** Opening EXERCISE INPUT block **

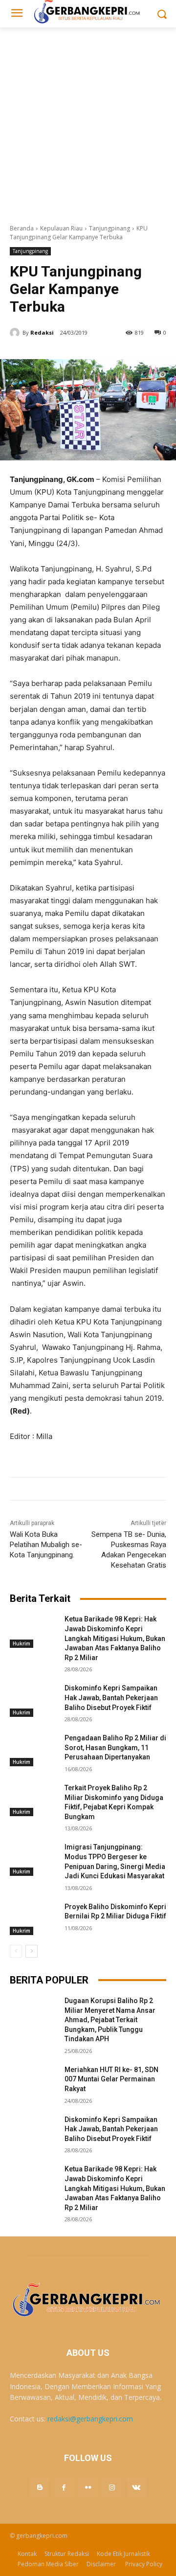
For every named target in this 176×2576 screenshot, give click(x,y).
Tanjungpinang (109, 228)
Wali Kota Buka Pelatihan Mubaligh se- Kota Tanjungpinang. (46, 1544)
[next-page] (31, 1951)
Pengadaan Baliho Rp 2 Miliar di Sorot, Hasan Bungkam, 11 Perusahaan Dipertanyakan (115, 1747)
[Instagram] (112, 2487)
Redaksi (42, 332)
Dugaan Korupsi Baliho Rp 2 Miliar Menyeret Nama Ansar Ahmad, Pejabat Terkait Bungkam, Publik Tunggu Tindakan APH (110, 2020)
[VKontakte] (136, 2487)
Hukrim (21, 1643)
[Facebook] (63, 2487)
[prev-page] (16, 1951)
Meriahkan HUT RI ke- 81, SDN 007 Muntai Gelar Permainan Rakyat (111, 2079)
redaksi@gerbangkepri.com (90, 2418)
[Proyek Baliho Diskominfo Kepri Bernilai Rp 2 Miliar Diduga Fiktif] (33, 1918)
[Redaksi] (16, 333)
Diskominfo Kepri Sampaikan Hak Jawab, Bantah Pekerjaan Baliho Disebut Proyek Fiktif (111, 1697)
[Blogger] (39, 2487)
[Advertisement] (88, 120)
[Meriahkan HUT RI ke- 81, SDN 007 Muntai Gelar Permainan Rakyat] (33, 2081)
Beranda (22, 228)
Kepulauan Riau (61, 228)
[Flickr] (87, 2487)
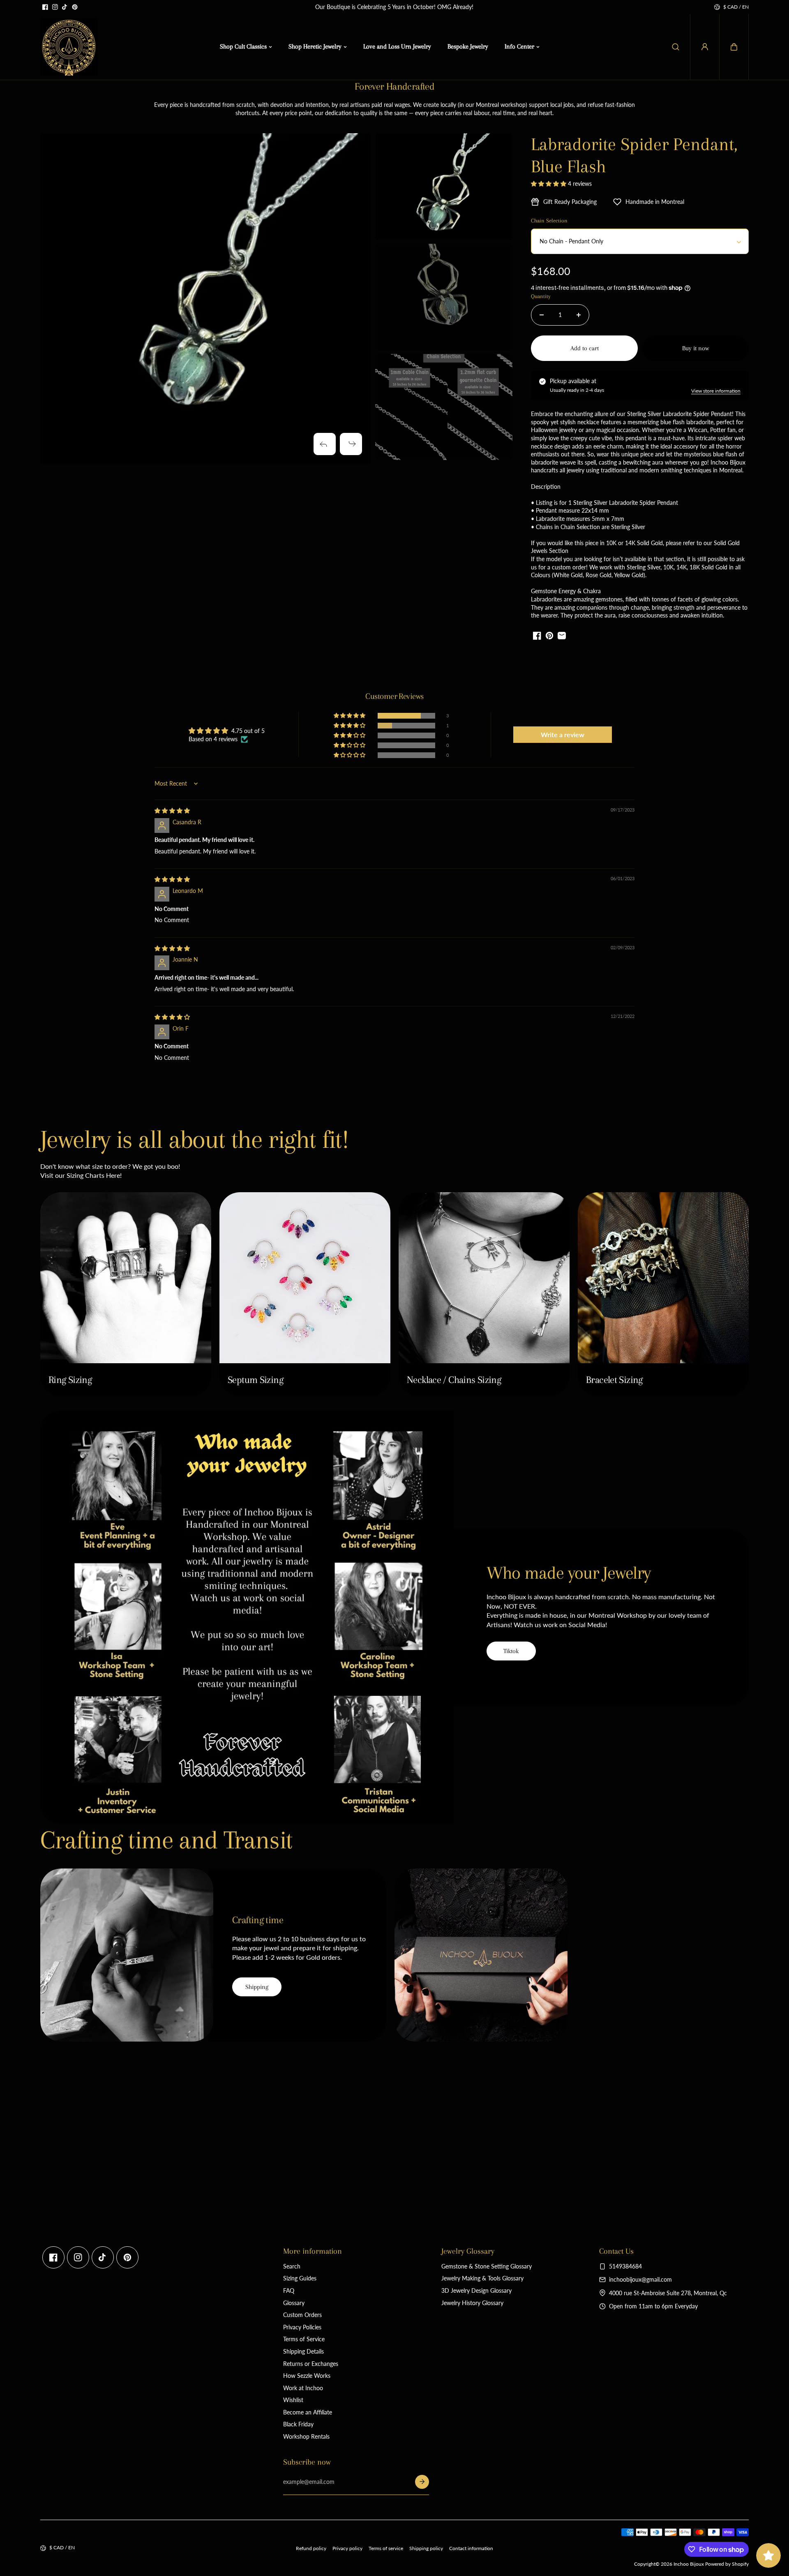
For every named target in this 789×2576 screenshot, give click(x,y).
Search (291, 2266)
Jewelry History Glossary (472, 2302)
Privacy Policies (302, 2327)
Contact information (471, 2548)
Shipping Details (303, 2351)
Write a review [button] (562, 734)
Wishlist (293, 2399)
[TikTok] (65, 7)
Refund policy (311, 2548)
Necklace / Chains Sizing (454, 1379)
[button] (734, 47)
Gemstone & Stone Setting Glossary (486, 2266)
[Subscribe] (422, 2482)
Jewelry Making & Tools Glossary (482, 2278)
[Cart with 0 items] (734, 47)
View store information (716, 391)
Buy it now (695, 348)
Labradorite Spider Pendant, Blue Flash (634, 155)
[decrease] (541, 315)
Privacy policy (347, 2548)
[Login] (705, 47)
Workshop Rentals (306, 2436)
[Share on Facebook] (537, 635)
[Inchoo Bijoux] (69, 47)
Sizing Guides (299, 2278)
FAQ (288, 2290)
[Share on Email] (562, 635)
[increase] (578, 315)
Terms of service (386, 2548)
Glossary (294, 2302)
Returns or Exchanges (310, 2363)
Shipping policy (426, 2548)
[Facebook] (45, 7)
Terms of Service (304, 2339)
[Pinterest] (75, 7)
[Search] (675, 47)
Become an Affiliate (307, 2412)
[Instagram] (55, 7)
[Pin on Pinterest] (549, 635)
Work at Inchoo (303, 2387)
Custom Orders (302, 2314)
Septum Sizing (255, 1379)
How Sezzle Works (306, 2375)
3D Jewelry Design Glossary (476, 2290)
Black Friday (298, 2424)
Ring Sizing (70, 1379)
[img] (172, 810)
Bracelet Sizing (614, 1379)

** Closing EXERCISE INPUT block **

* [EXERCISE PROMPT]
Each line from the top of the records through the one containing "[Advertisement] (88, 120)" needs to be transcribed exactly, without pictures.

* [WRITTEN RESPONSE]
For every named target in this 176×2576 screenshot, give click(x,y).
Tanjungpinang (109, 228)
Wali Kota Buka Pelatihan Mubaligh se- Kota Tanjungpinang. (46, 1544)
[next-page] (31, 1951)
Pengadaan Baliho Rp 2 Miliar di Sorot, Hasan Bungkam, 11 Perusahaan Dipertanyakan (115, 1747)
[Instagram] (112, 2487)
Redaksi (42, 332)
Dugaan Korupsi Baliho Rp 2 Miliar Menyeret Nama Ansar Ahmad, Pejabat Terkait Bungkam, Publik Tunggu Tindakan APH (110, 2020)
[VKontakte] (136, 2487)
Hukrim (21, 1643)
[Facebook] (63, 2487)
[prev-page] (16, 1951)
Meriahkan HUT RI ke- 81, SDN 007 Muntai Gelar Permainan Rakyat (111, 2079)
redaksi@gerbangkepri.com (90, 2418)
[Proyek Baliho Diskominfo Kepri Bernilai Rp 2 Miliar Diduga Fiktif] (33, 1918)
[Redaksi] (16, 333)
Diskominfo Kepri Sampaikan Hak Jawab, Bantah Pekerjaan Baliho Disebut Proyek Fiktif (111, 1697)
[Blogger] (39, 2487)
[Advertisement] (88, 120)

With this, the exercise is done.